GedichteGedichte

Bild

"Der alte Archivar"

Im kühlen Gewölbe, aufs Pult gebückt,
so weltverloren, so weltentrückt,
sitzet und forschet, wie manches Jahr,
also auch heute der Archivar.

Das Aug´ ist müd´ und ihm schwimmen die Zeilen
- da faltet die Hände der alte Mann,
und sinnt, wie so flüchtig die Jahre enteilen
und wie sein eigenes Leben verrann.

Sie haben sich draußen gehetzt und gejagt
und haben sich mit dem Ehrgeiz geplagt
und haben die Spanne der Erdenzeit
geachtet für eine Unendlichkeit.

Er wußte das anders, der Archivar,
denn er sah immer, was vordem war,
und an dem, was immer und immer gewesen,
war seine Seele zum Frieden genesen.

Was den andern die längste Vergangenheit,
das war ihm jüngst verflossene Zeit,
und was die Vielen noch nie gesehen,
er wußt´ es, war immer und immer geschehen.

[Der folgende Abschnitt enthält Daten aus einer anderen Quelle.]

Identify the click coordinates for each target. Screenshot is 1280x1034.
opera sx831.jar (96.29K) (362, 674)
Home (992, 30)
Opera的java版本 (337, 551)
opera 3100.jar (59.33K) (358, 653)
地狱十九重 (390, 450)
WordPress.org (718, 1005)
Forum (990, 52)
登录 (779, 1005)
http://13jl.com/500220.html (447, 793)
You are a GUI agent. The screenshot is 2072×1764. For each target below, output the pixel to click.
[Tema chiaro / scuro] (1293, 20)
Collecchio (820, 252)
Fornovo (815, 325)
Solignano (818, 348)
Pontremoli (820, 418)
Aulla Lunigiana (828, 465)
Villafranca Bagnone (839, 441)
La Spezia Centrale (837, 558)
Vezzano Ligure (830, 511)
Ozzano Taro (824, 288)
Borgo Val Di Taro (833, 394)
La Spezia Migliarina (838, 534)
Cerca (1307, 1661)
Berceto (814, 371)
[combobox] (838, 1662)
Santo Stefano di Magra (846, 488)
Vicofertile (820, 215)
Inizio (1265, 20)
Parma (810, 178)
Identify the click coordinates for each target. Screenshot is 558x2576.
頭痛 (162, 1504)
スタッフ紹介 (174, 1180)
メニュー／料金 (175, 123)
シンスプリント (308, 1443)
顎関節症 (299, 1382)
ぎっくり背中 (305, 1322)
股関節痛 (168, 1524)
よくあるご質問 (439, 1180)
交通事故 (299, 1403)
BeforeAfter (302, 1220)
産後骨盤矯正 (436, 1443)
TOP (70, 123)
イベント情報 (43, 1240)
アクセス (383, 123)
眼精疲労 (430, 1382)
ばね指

Die bunten Lappen der Erdenpracht
sie sanken vor ihm in Staub und Nacht –
und von manchen Kaisers vergilbter Hand
blies er gelassen ein Restlein Sand.

Doch hat er in all dem Kommen und Gehen
den Kern der Wahrheit schimmern gesehen
und weiß es fürder unbeirrt,
was bleibend gewesen und bleiben wird.

Und wenn ihm vollend die Feder entsinkt,
dieweil es hienieden zum Ende geht,
wenn die letzte Recherche am Ziele steht
und von ferne die höchste Entschließung winkt –

dann senkt er die Augen und bündelt in Ruh
den Akt des Lebens und schnürt ihn zu.
Und hieß´ es etwa nach einiger Zeit,
geh wieder zur Erde – so wär´ ihm das leid.

Doch brächte ihn dann ein Engel hernieder
und sagte, nun wähle dein Glück! –
er ginge in sein Gewölbe zurück
und würde fürwahr das zweitemal wieder ein Archivar.